Pesce Salato senza Pesce
Ricetta di Apicio che suggerisce di cuocere il fegato (di lepre, capretto, agnello o pollo), per poi pestarlo unendo pepe, garum e sale. Alla massa ottenuta si da la forma di un pesce ponendola in uno stampo impregnato di olio sia sotto che sopra.
Ficatum di Apicio
Ricetta classica dell’antica Roma a base di fegato di maiale, cucinato con aceto, pepe, sedano, bacche di alloro, sale, e budelli di maiale. Si taglia a pezzetti il fegato e si mette in una marinata composta da aceto, pepe macinato, sedano tritato e bacche di alloro. Una volta ritirati i pezzi di fegato dalla marinata, vanno salati, pepati, e usati per riempire i budelli di maiale, legando bene le estremità. Il ficatum, praticamente una salsiccia di fegato, veniva poi arrostito su una griglia unta e rovente.
Ventriglium di Maiale
Ricetta in cui si cuociono ritagli di carni e interiora di maiale miste al sangue rappreso, direttamente nello stomaco del maiale. Lo stomaco, essendo elastico ed impermeabile, funge da pentola e permette di ottenere un ottimo “umido“.
Piatti a Base di Pesce
Murena Fritta
Generalmente preparata con erbe selvatiche, sale, pepe, aceto, aneto, e bacche di ruta.
Esicia de Cuda Eius
Polpette di coda di gambero, da una ricetta di Apicio. Le code di gambero venivano lessate e sgusciate, e mescolate a pepe macinato, uova, e mollica di pane sbriciolata, passate nella farina e poi cotte in forno.
Crostacei alla Brace
I crostacei venivano divisi in due e posti su una griglia con il guscio rivolto verso la brace.
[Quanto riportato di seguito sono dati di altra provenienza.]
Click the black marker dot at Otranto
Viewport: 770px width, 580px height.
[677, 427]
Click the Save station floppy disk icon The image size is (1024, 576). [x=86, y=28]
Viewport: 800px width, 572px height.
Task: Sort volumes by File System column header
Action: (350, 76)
Venivano conditi e insaporiti con salmoriglio, ottenuto mescolando olio, sale, pepe, aceto ed erbe aromatiche quali origano, timo e rosmarino. Il composto veniva cosparso durante la cottura sulla polpa bianca dei crostacei.
Terrina Tyrotaricha di Pesce Salato
Altra ricetta di Apicio: si puliva e cuoceva in olio il pesce, usando una terrina, per poi unirvi cervella cotte, fegatini di pollo, uova sode e formaggio tenero. A parte, si pestavano pepe, ligustico, origano e una bacca di ruta, si innaffiava con vino, mulso e olio, e cuoceva il tutto a fuoco lento, per poi aggiungere uova crude e una spruzzata di cumino.
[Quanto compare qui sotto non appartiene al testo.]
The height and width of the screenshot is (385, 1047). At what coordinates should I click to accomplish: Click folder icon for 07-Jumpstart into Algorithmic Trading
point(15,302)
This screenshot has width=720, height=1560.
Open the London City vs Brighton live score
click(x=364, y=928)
Locustas-Scillas (Cavallette-Gamberoni)
Ricetta di Apicio per un piatto a base di gamberi. Si mescolano pepe verde macinato, semi di sedano, ligustro, aceto, garum e tuorli d’uovo sodo, e si versa il tutto sui gamberi lessati prima di servire. Il termine “cavallette” è usato per via del colore verdolino che assumono i gamberi dopo aver assorbito il condimento.
Tra le altre ricette in uso nei banchetti patrizi dell’antica Roma che ci sono state tramandate dai testi di Apicio troviamo anche piatti decisamente esotici, come ad esempio le lingue di fenicottero cotte nel vino, poi salate e impepate, o come l’insalata di piedini di manzo, da mangiare fredda, condita con miele e senape.
Dolci
Frittelle con Miele e Papavero
Semplici, e probabilmente deliziose.
Palmulae Farti (Datteri Farciti)
Datteri snocciolati e riempiti di pinoli e noci triturate, con aggiunta di pepe. I datteri venivano poi fritti nel miele.
Aliter Dulcia
Un dolce che parte da una miscela salata di pepe, salsa di soia e garum, da tenere in infusione per una notte prima di aggiungere pepe tritato e un po’ di cotognata o fichi secchi con foglie di ruta sminuzzate. Il tutto veniva impastato con pinoli, noci tritate, e semola di grano tenero bollita in modo da formare delle pastine, che venivano poi decorate con nocciole tostate e tritate.
Algida Pisa et Porra
Crema di piselli e porri, cucinata con acqua e latte, da consumare fredda.
Encytus a Spirale
Pasta fritta e lievitata per via del formaggio contenuto, spalmata con abbondante miele e spruzzata con semi di papavero.